* Begin *
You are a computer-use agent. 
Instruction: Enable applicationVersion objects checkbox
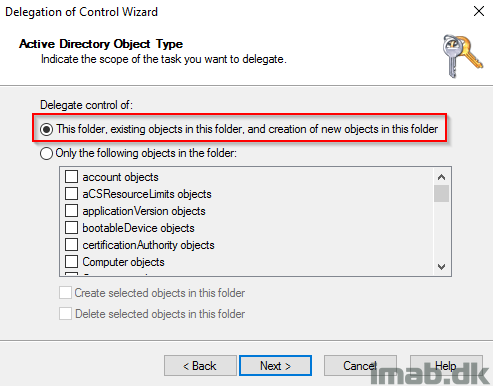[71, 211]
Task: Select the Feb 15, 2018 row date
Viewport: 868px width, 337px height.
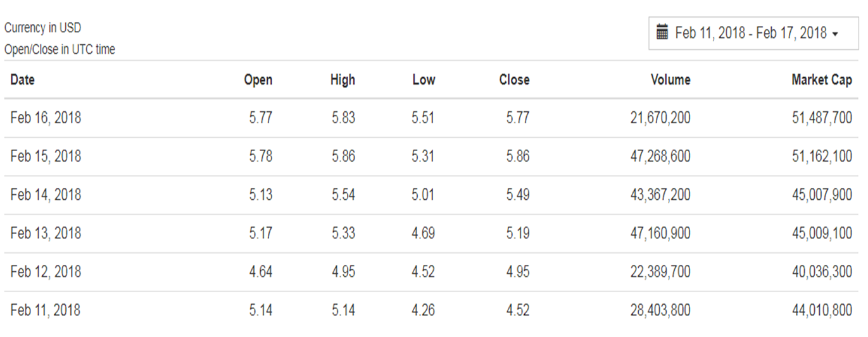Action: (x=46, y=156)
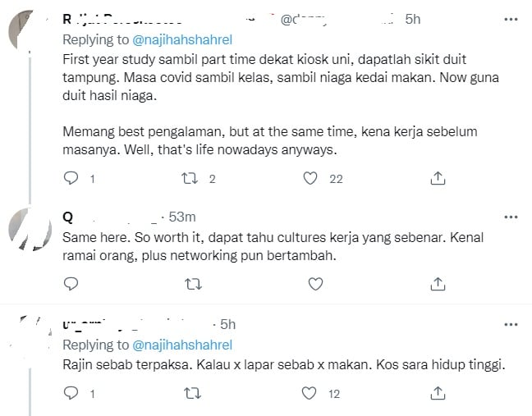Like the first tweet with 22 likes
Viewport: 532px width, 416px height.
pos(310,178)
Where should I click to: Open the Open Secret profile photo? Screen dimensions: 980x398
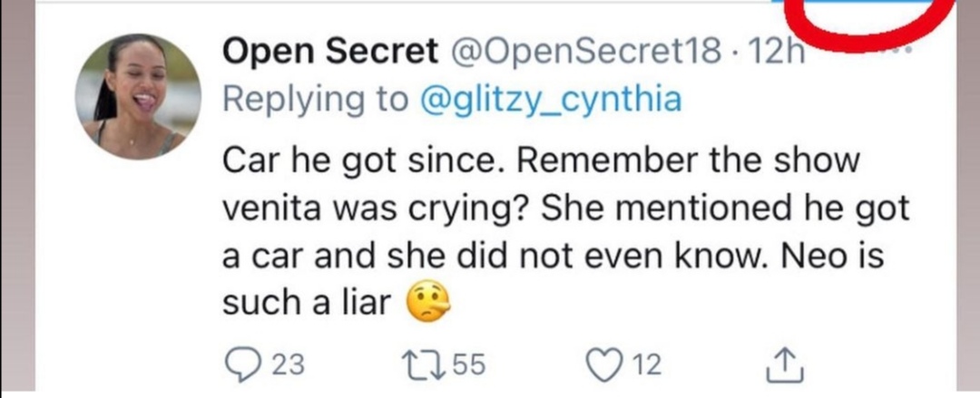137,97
* End *
* Begin *
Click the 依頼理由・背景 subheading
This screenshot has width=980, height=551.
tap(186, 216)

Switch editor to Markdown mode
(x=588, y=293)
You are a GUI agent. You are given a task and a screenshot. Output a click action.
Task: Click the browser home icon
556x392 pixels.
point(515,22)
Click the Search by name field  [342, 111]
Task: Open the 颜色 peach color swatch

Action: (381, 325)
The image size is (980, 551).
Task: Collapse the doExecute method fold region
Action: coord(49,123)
* End *
Present everything from the line containing "Click the Search" down to the line containing "Action: coord(49,123)" as a Markdown table with the columns Row and Data line, numbering each line and leaving out blank ones.

Expected answer
| Row | Data line |
|---|---|
| 1 | Click the Search by name field  [342, 111] |
| 2 | Task: Open the 颜色 peach color swatch |
| 3 | Action: (381, 325) |
| 4 | The image size is (980, 551). |
| 5 | Task: Collapse the doExecute method fold region |
| 6 | Action: coord(49,123) |